WHAT IS BEING ASKED: Could you pull out every one of the records below and reproduce each line verbatim?

ENTRIES SHOWN:
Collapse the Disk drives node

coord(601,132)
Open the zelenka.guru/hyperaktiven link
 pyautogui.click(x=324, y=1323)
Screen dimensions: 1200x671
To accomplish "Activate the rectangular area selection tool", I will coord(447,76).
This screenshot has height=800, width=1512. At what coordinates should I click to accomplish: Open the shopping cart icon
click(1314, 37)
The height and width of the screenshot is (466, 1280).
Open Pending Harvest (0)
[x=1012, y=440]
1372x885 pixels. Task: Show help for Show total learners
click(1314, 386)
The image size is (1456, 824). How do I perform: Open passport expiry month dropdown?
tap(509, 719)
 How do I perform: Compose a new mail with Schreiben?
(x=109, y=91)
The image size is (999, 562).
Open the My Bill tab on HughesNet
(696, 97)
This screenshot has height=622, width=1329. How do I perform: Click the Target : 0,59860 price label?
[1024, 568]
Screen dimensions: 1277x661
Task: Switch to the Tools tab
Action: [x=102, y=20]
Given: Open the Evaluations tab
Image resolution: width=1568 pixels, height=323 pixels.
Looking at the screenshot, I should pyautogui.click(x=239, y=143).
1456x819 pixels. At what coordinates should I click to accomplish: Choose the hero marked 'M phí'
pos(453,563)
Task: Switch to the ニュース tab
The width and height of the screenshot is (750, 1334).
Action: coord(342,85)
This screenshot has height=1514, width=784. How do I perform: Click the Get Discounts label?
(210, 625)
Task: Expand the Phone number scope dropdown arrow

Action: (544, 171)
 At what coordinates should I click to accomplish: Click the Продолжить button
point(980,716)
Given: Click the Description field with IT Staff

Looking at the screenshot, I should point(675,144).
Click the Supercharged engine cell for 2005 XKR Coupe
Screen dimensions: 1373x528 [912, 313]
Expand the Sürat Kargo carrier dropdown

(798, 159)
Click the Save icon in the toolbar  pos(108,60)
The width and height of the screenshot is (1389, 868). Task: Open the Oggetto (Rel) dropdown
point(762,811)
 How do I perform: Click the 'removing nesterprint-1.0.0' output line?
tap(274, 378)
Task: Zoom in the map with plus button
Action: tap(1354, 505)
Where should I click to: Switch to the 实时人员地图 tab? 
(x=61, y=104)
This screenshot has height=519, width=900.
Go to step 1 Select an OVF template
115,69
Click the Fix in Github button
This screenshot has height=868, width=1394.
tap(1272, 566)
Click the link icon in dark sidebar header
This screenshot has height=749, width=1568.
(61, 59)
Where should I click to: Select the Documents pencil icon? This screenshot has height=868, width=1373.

WORKED ANSWER:
Collapse the Disk drives node

coord(601,132)
Open the zelenka.guru/hyperaktiven link
 pyautogui.click(x=324, y=1323)
Screen dimensions: 1200x671
To accomplish "Activate the rectangular area selection tool", I will coord(447,76).
This screenshot has height=800, width=1512. At what coordinates should I click to accomplish: Open the shopping cart icon
click(1314, 37)
The height and width of the screenshot is (466, 1280).
Open Pending Harvest (0)
[x=1012, y=440]
1372x885 pixels. Task: Show help for Show total learners
click(1314, 386)
The image size is (1456, 824). How do I perform: Open passport expiry month dropdown?
tap(509, 719)
 How do I perform: Compose a new mail with Schreiben?
(x=109, y=91)
The image size is (999, 562).
Open the My Bill tab on HughesNet
(696, 97)
This screenshot has height=622, width=1329. How do I perform: Click the Target : 0,59860 price label?
[1024, 568]
Screen dimensions: 1277x661
Task: Switch to the Tools tab
Action: [x=102, y=20]
Given: Open the Evaluations tab
Image resolution: width=1568 pixels, height=323 pixels.
Looking at the screenshot, I should pyautogui.click(x=239, y=143).
1456x819 pixels. At what coordinates should I click to accomplish: Choose the hero marked 'M phí'
pos(453,563)
Task: Switch to the ニュース tab
The width and height of the screenshot is (750, 1334).
Action: coord(342,85)
This screenshot has height=1514, width=784. How do I perform: Click the Get Discounts label?
(210, 625)
Task: Expand the Phone number scope dropdown arrow

Action: (544, 171)
 At what coordinates should I click to accomplish: Click the Продолжить button
point(980,716)
Given: Click the Description field with IT Staff

Looking at the screenshot, I should point(675,144).
Click the Supercharged engine cell for 2005 XKR Coupe
Screen dimensions: 1373x528 [912, 313]
Expand the Sürat Kargo carrier dropdown

(798, 159)
Click the Save icon in the toolbar  pos(108,60)
The width and height of the screenshot is (1389, 868). Task: Open the Oggetto (Rel) dropdown
point(762,811)
 How do I perform: Click the 'removing nesterprint-1.0.0' output line?
tap(274, 378)
Task: Zoom in the map with plus button
Action: tap(1354, 505)
Where should I click to: Switch to the 实时人员地图 tab? 
(x=61, y=104)
This screenshot has height=519, width=900.
Go to step 1 Select an OVF template
115,69
Click the Fix in Github button
This screenshot has height=868, width=1394.
tap(1272, 566)
Click the link icon in dark sidebar header
This screenshot has height=749, width=1568.
(61, 59)
Where should I click to: Select the Documents pencil icon? This screenshot has height=868, width=1373.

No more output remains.